Für Sammler sind die Prägezeichen auf den deutschen Münzen von besonderer Bedeutung: Die jeweiligen Buchstaben geben Auskunft über die Herkunft der Münzen und damit auch über ihre Häufigkeit auf dem Sammlermarkt. Zudem sind die alten Geldstücke ein Zeugnis unserer Vergangenheit. Außerdem zeugen sie noch heute von der einstigen Zersplitterung des heutigen Deutschlands in ungezählte Kleinstaaten und Bistümer.

Die Prägung C

Die Prägung "C" kommt in Deutschland heute nicht mehr vor. Sie hatte lediglich in zwei kurzen Zeitspannen Bedeutung: In den Jahren von 1750 - 1767 wurden in Kleve im heutigen Nordrhein-Westfalen Münzen im Auftrag der preußischen Krone geprägt.

Ebenfalls unter preußischer Herrschaft wurden in den Jahren von 1866 - 1879 in Frankfurt am Main Münzen geprägt, welche das "C" als Herkunftsort ausweisen. Diese Daten führen in die Zeit der Einigungskriege und der nachfolgenden Zentralisierung, in der die ehemaligen Fürstentümer und Königreiche ihre staatliche Hoheit an die kaiserliche Zentralmacht abgeben mussten.

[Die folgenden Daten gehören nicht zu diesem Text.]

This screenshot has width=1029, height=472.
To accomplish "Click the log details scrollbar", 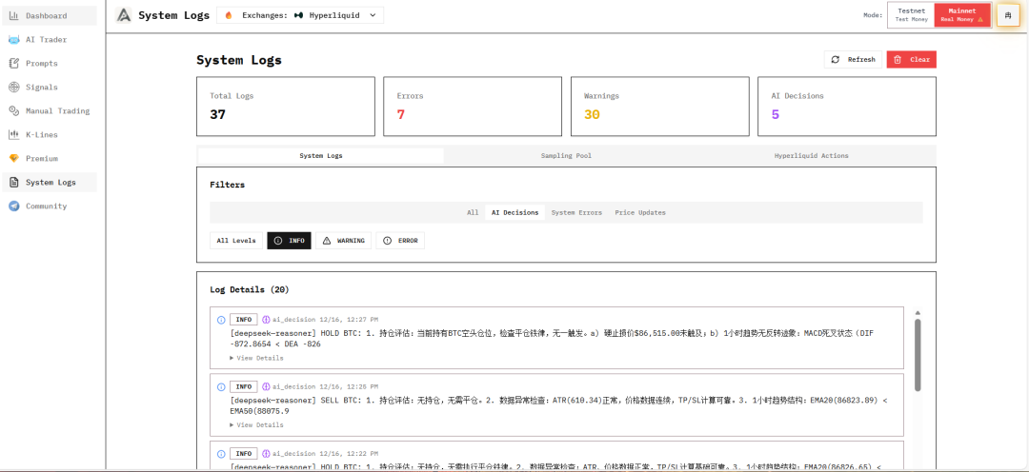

Prägezeichen C - für Sammler äüßerst attraktiv

Das "C" ist vermutlich eine der unbedeutendsten Prägeeintragungen in der Geschichte deutscher Münzen und daher für Sammler enorm attraktiv: Von kaum einer Münzprägung ist es auf den ersten Blick so einfach, den kompletten Bestand zu erwerben. Da die meisten Sammler vor allem häufig in der Absicht sammeln, etwas "komplett" zu haben, sind Münzen mit dem "C" äußerst gefragt, was wiederum dazu führt, dass speziell gut erhaltene Münzen aus den beiden relativ kurzen Zeitspannen sehr gefragt sind.